At all events this kind, the _Philodryas aestivus_ - a beautiful and harmless colubrine snake, two and a half to three feet long, marked all over with inky black on a vivid green ground - not only emitted a sound when lying undisturbed in his den, but several individuals would hold a conversation together which seemed endless, for I generally fell asleep before it finished. A hissing conversation it is true, but not unmodulated or without considerable variety in it; a long sibilation would be followed by distinctly-heard ticking sounds, as of a husky-ticking clock, and after ten or twenty or thirty ticks another hiss, like a long expiring sigh, sometimes with a tremble in it as of a dry leaf swiftly vibrating in the wind. No sooner would one cease than another would begin; and so it would go on, demand and response, strophe and antistrope; and at intervals several voices would unite in a kind of low mysterious chorus, death-watch and flutter and hiss; while I, lying awake in my bed, listened and trembled. It was dark in the room, and to my excited imagination the serpents were no longer under the floor, but out, gliding hither and thither over it, with uplifted heads in a kind of mystic dance; and I often shivered to think what my bare feet might touch if I were to thrust a leg out and let it hang down over the bedside.
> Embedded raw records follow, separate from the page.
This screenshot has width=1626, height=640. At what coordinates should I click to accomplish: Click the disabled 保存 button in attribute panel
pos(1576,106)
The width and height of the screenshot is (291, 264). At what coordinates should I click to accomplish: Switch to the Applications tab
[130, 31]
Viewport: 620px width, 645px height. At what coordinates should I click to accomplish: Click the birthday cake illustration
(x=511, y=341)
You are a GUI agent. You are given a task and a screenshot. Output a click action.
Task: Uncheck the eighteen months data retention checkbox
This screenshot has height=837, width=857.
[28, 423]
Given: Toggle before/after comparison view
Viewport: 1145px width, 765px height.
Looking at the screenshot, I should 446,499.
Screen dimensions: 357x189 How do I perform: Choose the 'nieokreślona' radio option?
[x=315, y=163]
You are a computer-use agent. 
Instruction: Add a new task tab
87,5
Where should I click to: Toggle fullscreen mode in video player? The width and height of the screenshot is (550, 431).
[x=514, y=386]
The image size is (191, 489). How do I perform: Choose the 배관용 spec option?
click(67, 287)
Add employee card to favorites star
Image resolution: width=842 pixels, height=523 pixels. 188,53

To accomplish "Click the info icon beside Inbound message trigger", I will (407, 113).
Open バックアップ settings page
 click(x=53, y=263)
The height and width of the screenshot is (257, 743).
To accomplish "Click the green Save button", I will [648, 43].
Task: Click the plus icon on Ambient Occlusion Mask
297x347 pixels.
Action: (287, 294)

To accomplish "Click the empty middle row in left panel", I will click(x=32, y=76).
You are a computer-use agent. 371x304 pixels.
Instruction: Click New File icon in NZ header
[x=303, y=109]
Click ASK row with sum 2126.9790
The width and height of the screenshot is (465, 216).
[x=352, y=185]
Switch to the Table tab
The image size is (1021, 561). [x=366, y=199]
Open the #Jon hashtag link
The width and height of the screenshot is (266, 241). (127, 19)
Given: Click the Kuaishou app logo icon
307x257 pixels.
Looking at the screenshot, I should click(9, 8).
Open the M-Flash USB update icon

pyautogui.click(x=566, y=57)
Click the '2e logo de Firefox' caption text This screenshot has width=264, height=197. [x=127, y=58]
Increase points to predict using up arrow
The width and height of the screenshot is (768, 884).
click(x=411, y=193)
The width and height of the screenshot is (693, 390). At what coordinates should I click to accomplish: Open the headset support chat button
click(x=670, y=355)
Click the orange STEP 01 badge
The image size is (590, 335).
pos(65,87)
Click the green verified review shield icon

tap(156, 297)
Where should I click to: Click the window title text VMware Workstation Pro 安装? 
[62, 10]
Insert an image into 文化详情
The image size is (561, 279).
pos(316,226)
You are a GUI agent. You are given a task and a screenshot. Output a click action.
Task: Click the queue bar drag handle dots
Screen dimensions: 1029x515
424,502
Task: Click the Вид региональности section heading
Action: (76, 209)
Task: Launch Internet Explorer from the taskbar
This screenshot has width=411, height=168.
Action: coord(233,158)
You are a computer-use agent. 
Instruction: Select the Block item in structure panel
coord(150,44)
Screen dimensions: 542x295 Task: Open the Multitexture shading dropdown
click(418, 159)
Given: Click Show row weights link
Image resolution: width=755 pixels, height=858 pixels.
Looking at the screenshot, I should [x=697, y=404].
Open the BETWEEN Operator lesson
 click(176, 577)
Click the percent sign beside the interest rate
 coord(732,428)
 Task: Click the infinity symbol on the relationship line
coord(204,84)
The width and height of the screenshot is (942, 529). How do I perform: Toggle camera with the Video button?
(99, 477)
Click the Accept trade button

"I'm shut in a dark room with the candle blown out," pathetically cried old Farmer Fleming, when he heard of his beautiful daughter Dahlia's clandestine departure to a distant land with a nameless lover. "I've heard of a sort of fear you have in that dilemma, lest you should lay your fingers on edges of sharp knives, and if I think a step - if I go thinking a step, and feel my way, I do cut myself, and I bleed, I do." Only in a comparatively snakeless country could such fancies be born and such metaphors used - snakeless and highly civilized, where the blades of Sheffield are cheap and abundant. In ruder lands, where ophidians abound, as in India and South America, in the dark one fears the cold living coil and deadly sudden fang.

Serpents were fearful things to me at that period; but whatsoever is terrible and dangerous, or so reported, has an irresistible attraction for the mind, whether of child or man; it was therefore always a pleasure to have seen a snake in the day's rambles, although the sight was a startling one. Also in the warm season it was a keen pleasure to find the cast slough of the feared and subtle creature.